The year is 1712 and you’re doing rather well at Gray’s Inn College studying something obscure, unaware you’re about to become part of sporting folklore.

To fill up your timetable, you opt for an exotic trio of vaulting, fencing and Cornish Wrestling.

It’s the wrestling ring where you first run into the knee of Sir Thomas Parkyns, although he is no more a sir than you at the time.

He has enjoyed a golden-fleece-of-an-education…Westminster School, Trinity Cambridge and now here, at Gray’s. 

But to your wrestling tutor, Mr Cornish (yes, really) he’s just another jack the lad with a posh voice who needs knocking down a peg or two.

Mr Cornish believes the way to learn is to wrestle and so he gets the hump about Parkyns’ insistence on talking notes. 

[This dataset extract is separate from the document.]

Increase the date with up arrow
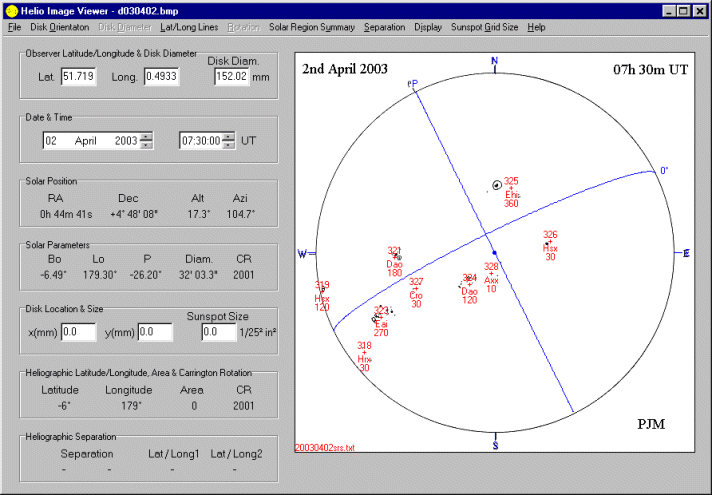The height and width of the screenshot is (495, 712). 146,137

Over time, and late nights propped up in the bar with you, they see eye to eye. 

So much so, that in 1713, Parkyns publishes The Inn-Play, or Cornish-Hugg Wrestler, the first ever text book on how to wrestle, Cornish style.

Students are told to wear ‘a pair of linen drawers wide at the knees’ and taught how to execute all the throws, such as The Flying Horse, The Hanging Trippet, The In-Clamp and Back Clamp, The Pinnion, The Gripes, The Buttock and The In-Lock.

Although you favour the Out-Play or Loose Leg.  

You open a wrestling club for boys and girls in West Penwith, while Parkyns walks off with a knighthood.

But if push comes to shove, you still know you could take him out with your Flying Horse and Buttock combo.